The datasets will be uploaded to Zenodo in the near future.

The repository also contains a small dataset for testing: `datasets/sample_data/`.

## active_learning_dd

The `active_learning_dd` subdirectory contains the main codebase for the iterative batched screening components.
Consult the README in that subdirectory for details.

## param_configs

This subdirectory contains json config files for strategies and experiments used in the [thesis document](https://www.biostat.wisc.edu/~gitter/pubs/AlnammiThesis.pdf).
Consult the README in that subdirectory for details.

## analysis_notebooks

This subdirectory contains Jupyter notebooks that preprocess the datasets, debug methods, analyze the results, and produce result images.

## runner scripts

`chtc_runners/` contains runner scripts for the experiments in the [thesis document](https://www.biostat.wisc.edu/~gitter/pubs/AlnammiThesis.pdf).
`chtc_runners/simulation_runner.py` can be used as a starting template for your own runner script.
`chtc_runners/simulation_utils.py` contains helper functions for pre- and post-processing iteration selections for retrospective experiments.
Consult the README in that subdirectory for details.
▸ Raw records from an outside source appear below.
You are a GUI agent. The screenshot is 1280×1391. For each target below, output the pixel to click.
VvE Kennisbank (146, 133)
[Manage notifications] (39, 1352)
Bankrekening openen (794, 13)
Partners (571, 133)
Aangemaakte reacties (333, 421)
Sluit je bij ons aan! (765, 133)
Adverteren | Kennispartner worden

## Implemented Iterative Strategies

The following are the currently implemented strategies in `active_learning_dd/next_batch_selector/` (see [thesis document](https://www.biostat.wisc.edu/~gitter/pubs/AlnammiThesis.pdf) and hyperapameter examples in `param_configs/`):

1. **ClusterBasedWeightSelector (CBWS)**: assigns exploitation-exploration weights to every cluster, splits the budget between exploit-explore, then select compounds from most exploitable clusters, followed by selecting most explorable clusters.

2. **ClusterBasedRandom**: randomly samples a cluster, then randomly samples compounds from within clusters.

3. **InstanceBasedRandom**: randomly samples compounds from the pool.

4. **ClusterBasedDissimilar**: samples clusters dissimilarly according to a dissimilarity measure which is by default fingerprint based.

5. **InstanceBasedDissimilar**: samples compounds dissimilarly from the pool.

6. **MABSelector**: Upper-Confidence-Bound (UCB) style solution from Multi-Armed Bandits (MAB).
Assigns every cluster an upper-bound estimate of the reward that is a combination of a exploitation term and an exploration term.
Samples clusters with the highest rewards.